Collected data entries:
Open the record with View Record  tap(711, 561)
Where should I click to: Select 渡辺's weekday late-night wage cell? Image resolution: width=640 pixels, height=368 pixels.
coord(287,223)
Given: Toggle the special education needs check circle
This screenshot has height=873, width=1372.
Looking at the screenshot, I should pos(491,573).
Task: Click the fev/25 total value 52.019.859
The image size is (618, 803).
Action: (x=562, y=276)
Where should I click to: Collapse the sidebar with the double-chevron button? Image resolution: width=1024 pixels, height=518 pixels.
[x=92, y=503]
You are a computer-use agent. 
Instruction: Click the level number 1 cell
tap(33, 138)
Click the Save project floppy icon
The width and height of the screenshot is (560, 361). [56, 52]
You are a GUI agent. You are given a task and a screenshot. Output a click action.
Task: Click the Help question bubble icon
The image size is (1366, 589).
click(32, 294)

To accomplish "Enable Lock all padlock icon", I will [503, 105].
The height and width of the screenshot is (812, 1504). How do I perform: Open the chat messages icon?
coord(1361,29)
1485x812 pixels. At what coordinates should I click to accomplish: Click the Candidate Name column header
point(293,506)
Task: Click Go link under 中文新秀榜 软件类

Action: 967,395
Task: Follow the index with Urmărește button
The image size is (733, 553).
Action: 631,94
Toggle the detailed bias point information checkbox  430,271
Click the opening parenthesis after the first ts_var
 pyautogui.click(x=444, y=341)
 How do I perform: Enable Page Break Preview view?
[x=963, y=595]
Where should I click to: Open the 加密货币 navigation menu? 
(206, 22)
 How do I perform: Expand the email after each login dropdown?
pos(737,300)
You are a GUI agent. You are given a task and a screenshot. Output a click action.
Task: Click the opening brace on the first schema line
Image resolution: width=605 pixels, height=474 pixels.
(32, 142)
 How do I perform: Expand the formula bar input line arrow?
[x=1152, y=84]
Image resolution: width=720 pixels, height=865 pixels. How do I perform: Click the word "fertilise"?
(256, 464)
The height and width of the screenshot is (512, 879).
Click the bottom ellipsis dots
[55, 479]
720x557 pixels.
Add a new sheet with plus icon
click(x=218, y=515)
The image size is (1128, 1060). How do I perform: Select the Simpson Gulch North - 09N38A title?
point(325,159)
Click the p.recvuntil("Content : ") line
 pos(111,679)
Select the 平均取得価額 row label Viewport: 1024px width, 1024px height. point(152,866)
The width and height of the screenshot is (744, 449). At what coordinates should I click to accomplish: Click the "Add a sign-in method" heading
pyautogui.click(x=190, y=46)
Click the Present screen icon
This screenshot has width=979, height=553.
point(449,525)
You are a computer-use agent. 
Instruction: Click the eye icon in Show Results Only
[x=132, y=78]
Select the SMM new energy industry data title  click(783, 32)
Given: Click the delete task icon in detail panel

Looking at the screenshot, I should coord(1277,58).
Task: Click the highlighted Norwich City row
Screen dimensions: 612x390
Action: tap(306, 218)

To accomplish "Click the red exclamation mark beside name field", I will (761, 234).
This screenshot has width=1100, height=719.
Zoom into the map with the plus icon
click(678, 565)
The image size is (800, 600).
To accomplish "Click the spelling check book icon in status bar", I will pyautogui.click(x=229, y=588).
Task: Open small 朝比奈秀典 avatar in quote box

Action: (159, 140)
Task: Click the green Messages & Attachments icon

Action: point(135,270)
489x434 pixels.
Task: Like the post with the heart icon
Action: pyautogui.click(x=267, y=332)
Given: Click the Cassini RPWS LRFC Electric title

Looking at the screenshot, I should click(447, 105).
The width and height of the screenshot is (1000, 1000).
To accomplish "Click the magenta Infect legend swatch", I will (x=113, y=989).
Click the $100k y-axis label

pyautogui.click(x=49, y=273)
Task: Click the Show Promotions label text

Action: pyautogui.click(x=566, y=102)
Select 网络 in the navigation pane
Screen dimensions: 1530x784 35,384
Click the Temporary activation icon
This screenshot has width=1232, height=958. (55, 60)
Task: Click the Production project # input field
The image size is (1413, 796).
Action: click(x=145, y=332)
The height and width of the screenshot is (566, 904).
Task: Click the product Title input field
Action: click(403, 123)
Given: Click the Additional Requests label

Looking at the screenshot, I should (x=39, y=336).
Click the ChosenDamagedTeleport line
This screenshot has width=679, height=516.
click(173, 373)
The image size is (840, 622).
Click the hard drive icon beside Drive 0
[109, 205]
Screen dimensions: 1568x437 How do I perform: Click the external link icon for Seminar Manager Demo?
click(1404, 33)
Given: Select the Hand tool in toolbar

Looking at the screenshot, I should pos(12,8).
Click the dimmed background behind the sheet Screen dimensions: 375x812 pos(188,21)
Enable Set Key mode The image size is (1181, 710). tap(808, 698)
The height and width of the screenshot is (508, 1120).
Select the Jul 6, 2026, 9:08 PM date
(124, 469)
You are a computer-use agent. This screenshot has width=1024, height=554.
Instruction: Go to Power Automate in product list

● Your task
If a line comes after the one containing "Given: Toggle the", leave it out; set down every line of the data before it, and that line itself, exactly.

● Result of the exercise
Open the record with View Record  tap(711, 561)
Where should I click to: Select 渡辺's weekday late-night wage cell? Image resolution: width=640 pixels, height=368 pixels.
coord(287,223)
Given: Toggle the special education needs check circle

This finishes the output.